Functional analysis of the metatranscriptomes of synthetic samples performed using HUMAnN 3 in combination with the taxonomic classifiers MetaPhlAn 4, mOTUs3, Centrifuge, and Kraken 2/Bracken. Upper lollipop plots showing the number of gene families identified in each synthetic sample by HUMAnN 3 combined with different classifiers. Middle bar plots showing the abundance of mapped and unmapped functions as copies per million (CPM) in each synthetic sample. Unmapped represents the reads that failed to map after both HUMAnN 3 alignment steps (nucleotide and translated searches). Bottom heat maps showing the contribution of each search tier for functional analysis as CPM in each synthetic sample.
Figure 6. Effective application of the metatranscriptomics method in human clinical samples.
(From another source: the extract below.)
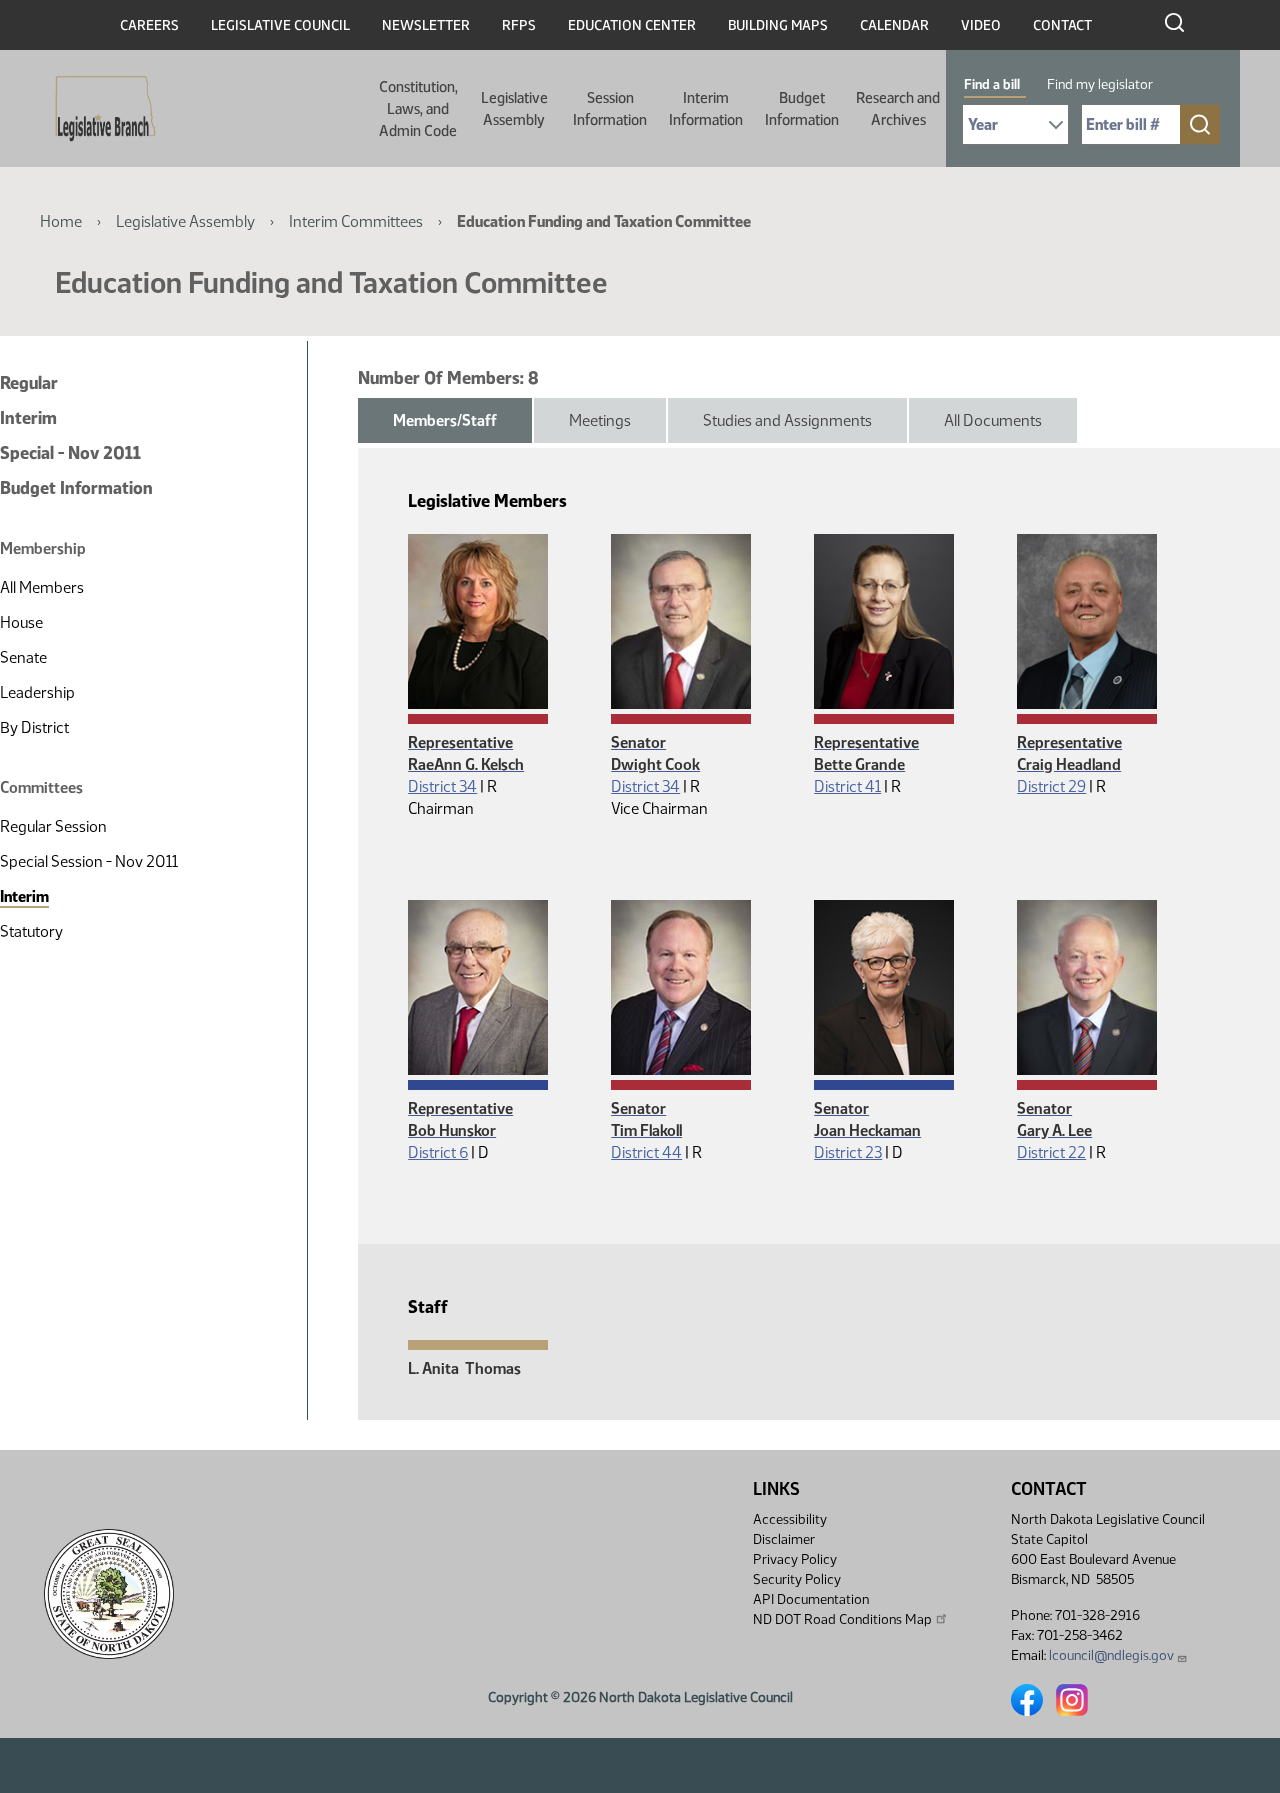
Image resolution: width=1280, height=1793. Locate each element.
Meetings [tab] (600, 420)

(a) Taxonomic analysis at the species-level of the metatranscriptomes of clinical tissue specimens (TS) using MetaPhlan 4, mOTUs3, Centrifuge, and Kraken 2/Bracken with different parameter settings. Upper color-coded bar plot showing the relative abundances of the top 20 most abundant species in tissue specimens identified by each classifier. Others represent other identified species not shown in the graph (not in the top 20). Unclassified stands for no taxa identified. The number of species each tool/settings was able to identify is shown per tissue specimen (middle bar plot) and as median of all tissue specimens (bottom box plot). Significance was obtained using the Kruskal-Wallis non-parametric test, corrected with Dunn’s test for multiple comparisons. (b) Functional analysis of the metatranscriptomes of clinical tissue specimens using HUMAnN 3 in combination with MetaPhlan 4, mOTUs3, Centrifuge, and Kraken 2/Bracken with different parameter settings. Box plot showing the number of gene families that HUMAnN 3 was able to detect in tissue specimens using each tool/settings. Significance was obtained using the one-way ANOVA followed by Dunnett’s multiple comparisons test. Color-coded bar plot showing the contribution of each search tier for functional analysis of tissue specimens, represented as the proportion of gene families. * stands for significantly different from Kraken 2/Bracken (Settings 6) at p < .05.
Supplemental material
Supplemental Material
Download PDF (868.9 KB)Data availability statement
The raw sequence data of the datasets generated in the current study are available at the NCBI BioProject under the accession number: PRJNA1003801.